Reasons for moving from VBA to VSTO

The following reasons explain what a developer gains when moving from a VBA environment to VSTO environment. There are many benefits when you migrate from VBA to Visual Studio 2005 Tools for Office, but for simplicity only the top benefits are listed below.

  • Improved development productivity: One reason to migrate from VBA to Visual Studio 2005 Tools for Office is to gain access to the integrated development environment between Visual Studio 2005 Tools for Office and Microsoft Visual Studio 2005. Visual Studio is one of the richest and most sophisticated development environments available, increasing coding and testing productivity. Although Visual Studio 6.0 also has one of the best debugging tools in the world, it is not enough to solve all issues related to the runtime environment of VBA. For example, it is hard to debug the environment when they run as a standalone application. Also, the famous DLL Hell at the client's place makes it hard to pinpoint the cause of the error.
  • Improved security model: Back in the days of COM, there was not much reason to fear for security and worries about malicious code written by developers.
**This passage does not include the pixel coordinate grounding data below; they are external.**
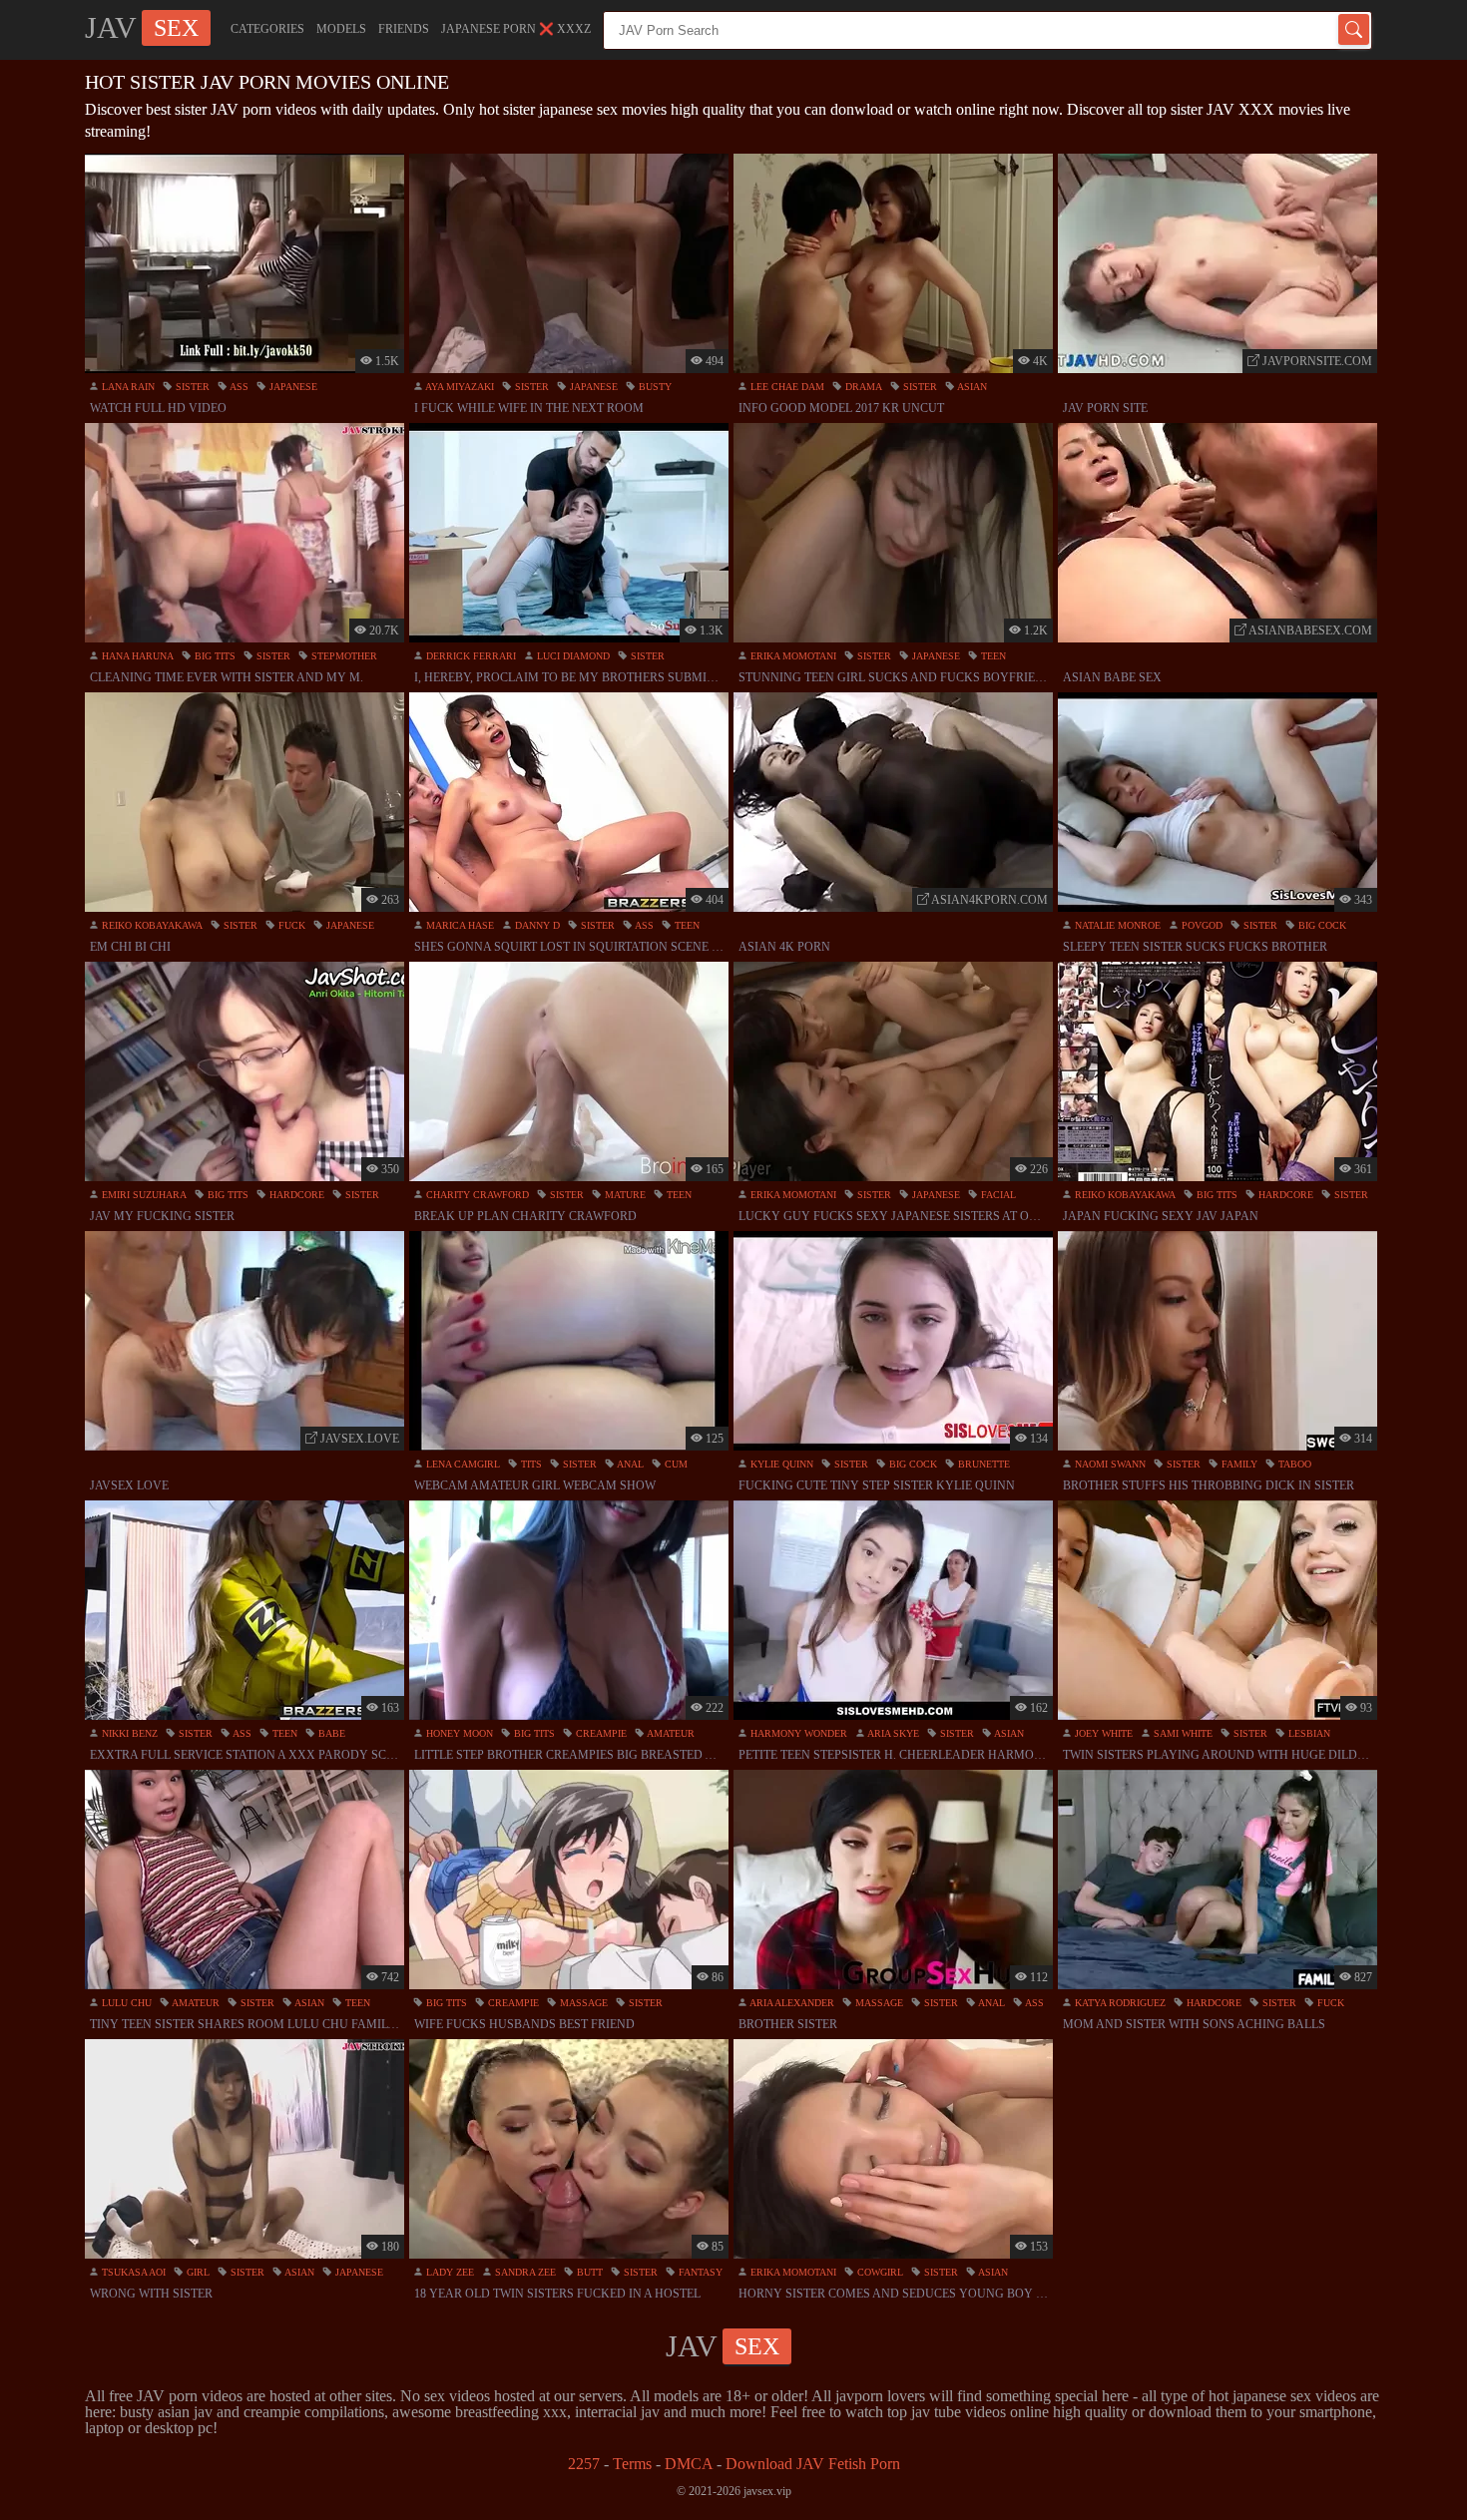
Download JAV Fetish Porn (813, 2463)
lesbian (1307, 1733)
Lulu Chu (125, 2002)
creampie (600, 1733)
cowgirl (878, 2272)
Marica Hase (458, 925)
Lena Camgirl (461, 1464)
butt (588, 2272)
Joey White (1102, 1733)
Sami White (1182, 1733)
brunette (982, 1464)
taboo (1293, 1464)
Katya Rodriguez (1119, 2002)
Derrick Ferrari (469, 655)
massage (582, 2002)
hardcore (295, 1194)
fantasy (699, 2272)
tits (530, 1464)
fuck (290, 925)
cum (675, 1464)
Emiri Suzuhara (143, 1194)
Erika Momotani (791, 655)
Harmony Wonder (797, 1733)
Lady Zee (448, 2272)
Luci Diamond (572, 655)
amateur (670, 1733)
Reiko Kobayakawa (151, 925)
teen (992, 655)
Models (341, 29)
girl (197, 2272)
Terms (632, 2463)
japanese (291, 386)
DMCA (689, 2463)
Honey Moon (458, 1733)
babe (330, 1733)
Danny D (536, 925)
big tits (214, 655)
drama (862, 386)
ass (238, 386)
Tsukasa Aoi (132, 2272)
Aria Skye (892, 1733)
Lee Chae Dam (785, 386)
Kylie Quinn (780, 1464)
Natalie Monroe (1116, 925)
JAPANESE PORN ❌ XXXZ (516, 29)
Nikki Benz (128, 1733)
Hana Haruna (136, 655)
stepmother (342, 655)
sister (191, 386)
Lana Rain (127, 386)
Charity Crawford (476, 1194)
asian (971, 386)
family (1238, 1464)
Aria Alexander (790, 2002)
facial (997, 1194)
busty (654, 386)
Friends (403, 29)
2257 (584, 2463)
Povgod (1200, 925)
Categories (267, 29)
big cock (1320, 925)
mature (624, 1194)
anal (629, 1464)
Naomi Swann (1109, 1464)
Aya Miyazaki (458, 386)
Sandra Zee (524, 2272)
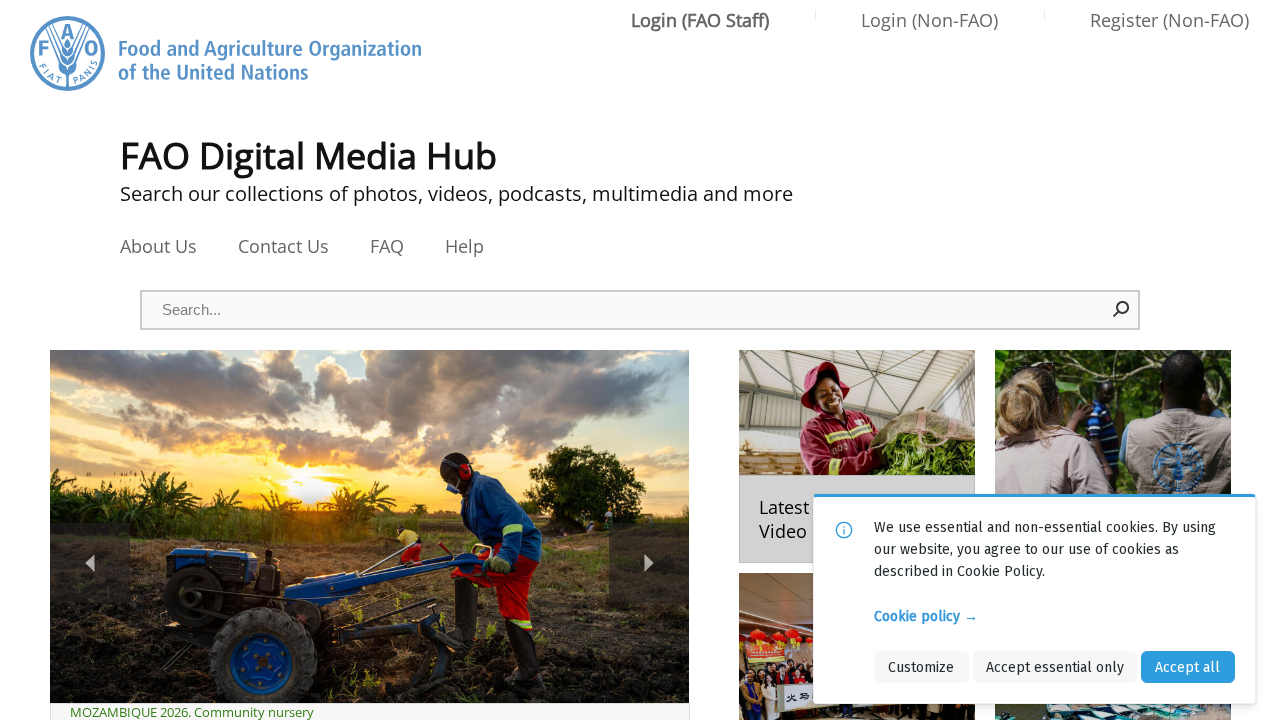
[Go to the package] (857, 456)
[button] (1122, 309)
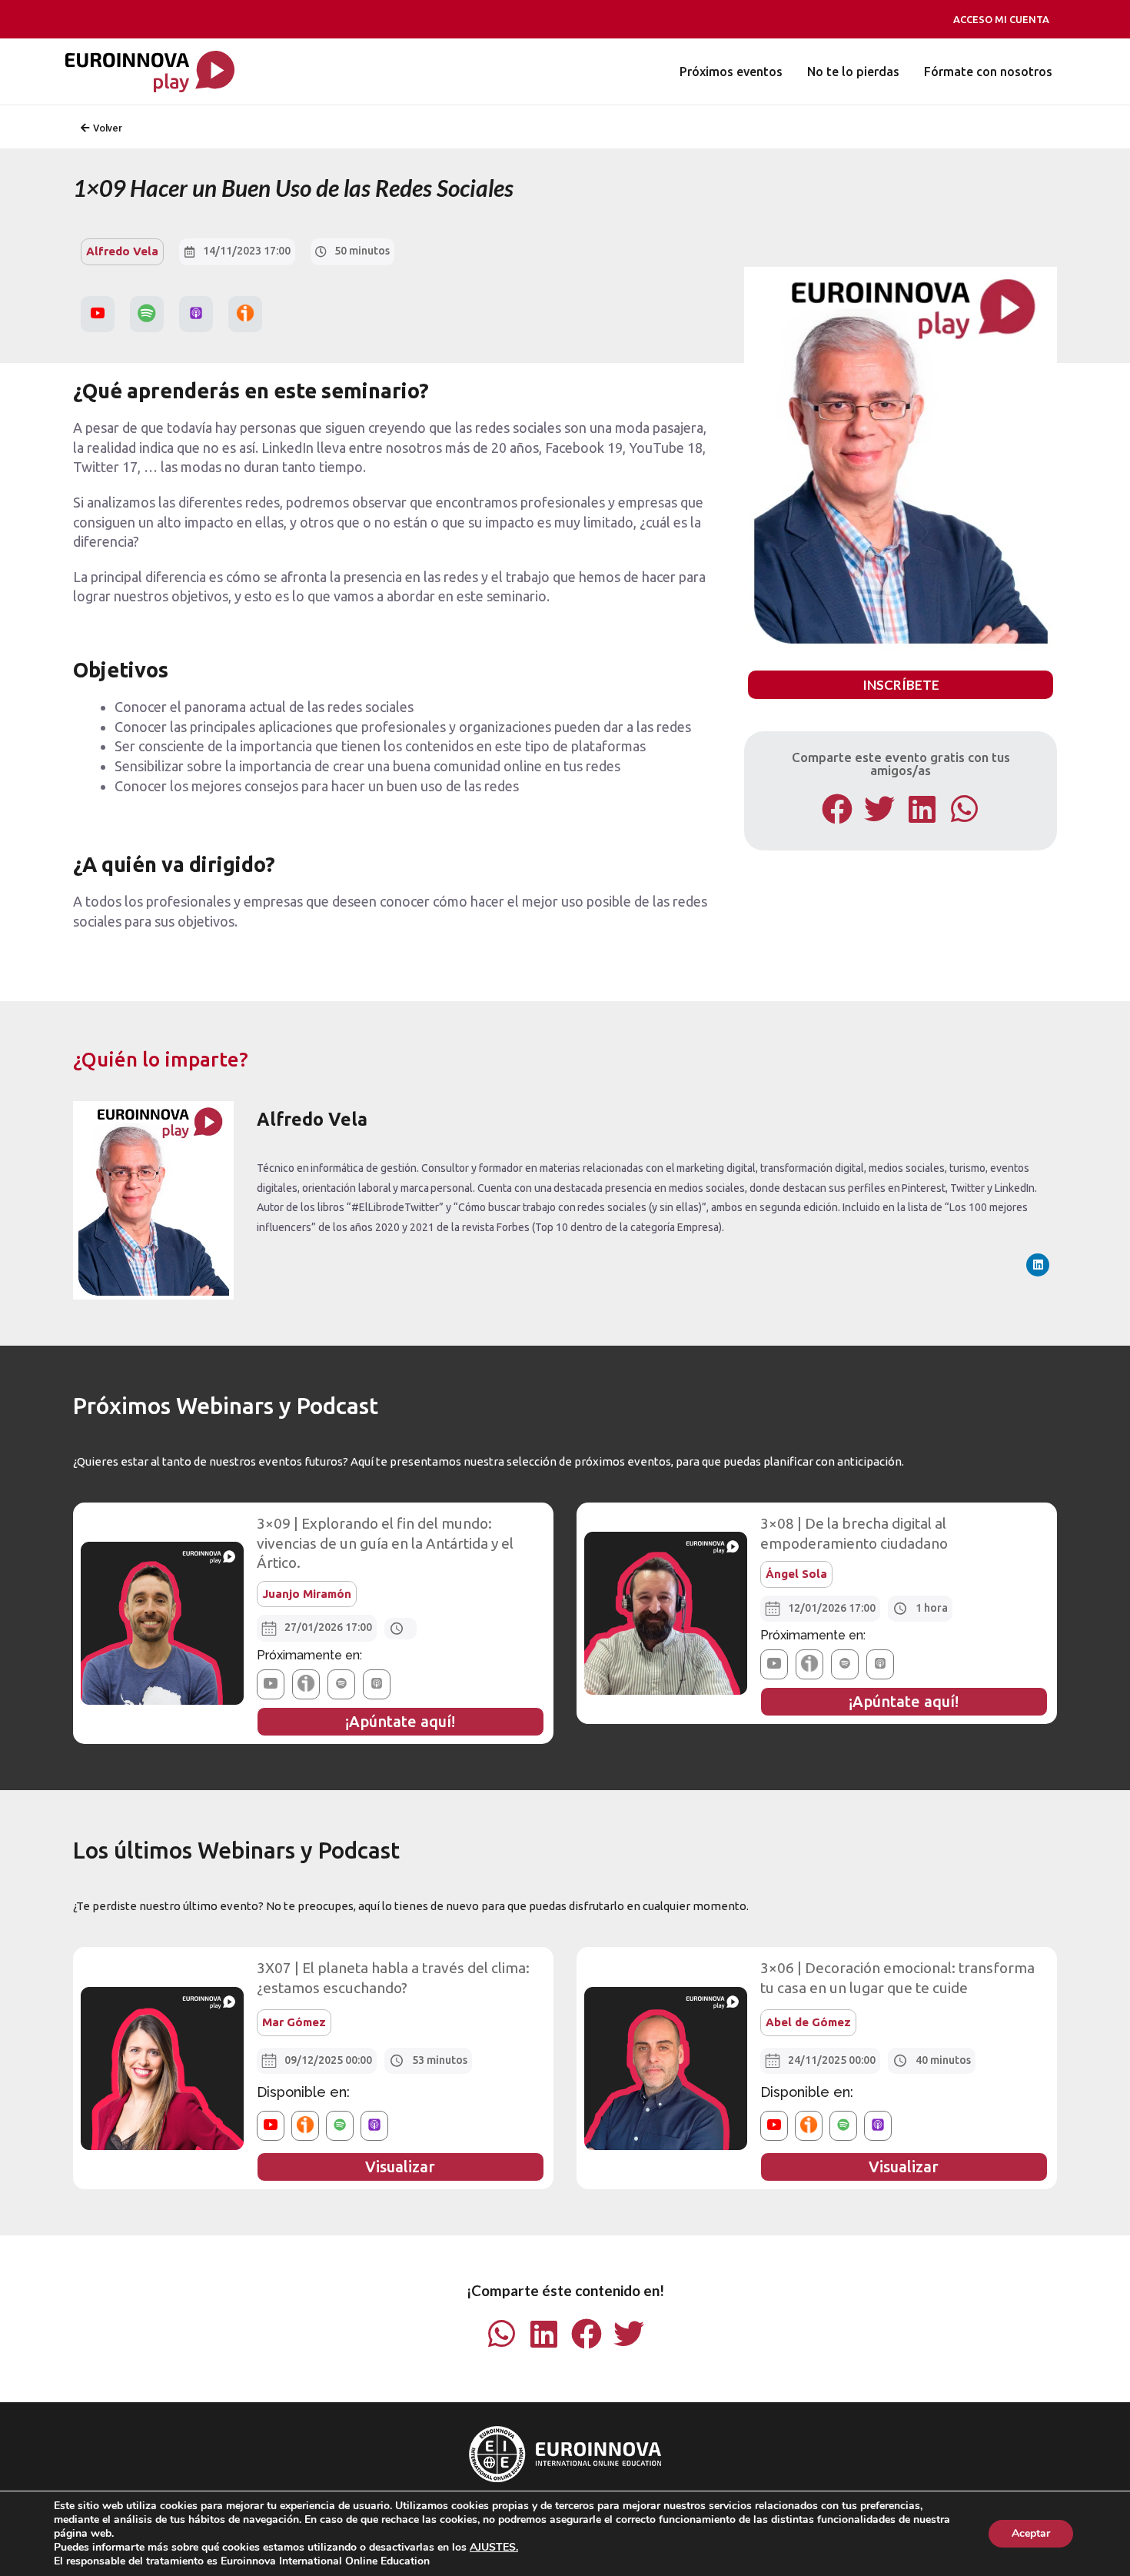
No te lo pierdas (853, 71)
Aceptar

Most applications could be trusted by the users and they didn't pose security risks to the environment in which users ran their applications. Also, the VBA applications/components ran with full trust; this meant that they had access to the user's file system, on which the application ran. Therefore, the application could do lot of things without the user's knowledge. With the advent of the Internet, things changed a lot and users had to be cautious before running applications from external sources on their computers. Applications written in VSTO benefit from the security model built into the common language runtime (CLR) because they run in a trusted domain and cannot access the file system of the user.
  • Easier deployment and versioning: Because one of the primary benefits of the CLR is "no more DLL Hell," this means that the user can create multiple versions of the same application and run them on the client side without having to worry about conflicts and the like. Managed solutions allow more flexible deployment options and simplified deployment and updates.
  • Added functionality from the.NET Framework: Because VBA is built on the Visual Basic language and Visual Basic 6.0 and earlier didn't support OOPS, this meant that inheritance and reusability couldn't be implemented. The developer had to write all the functionalities over and over, thereby bloating the size of the application. Having access to the Base Class Libraries of the CLR allows you to use its new features such as XML readers, ADO.NET, and simplified consumption of Web services.
  • Improved code reuse: Because Visual Basic .NET is a fully object-oriented language, this facilitates code reuse and hence can be used to build the building blocks for reuse in other applications.
  • Easier integration: The.NET Framework facilitates integration with other applications using Web services.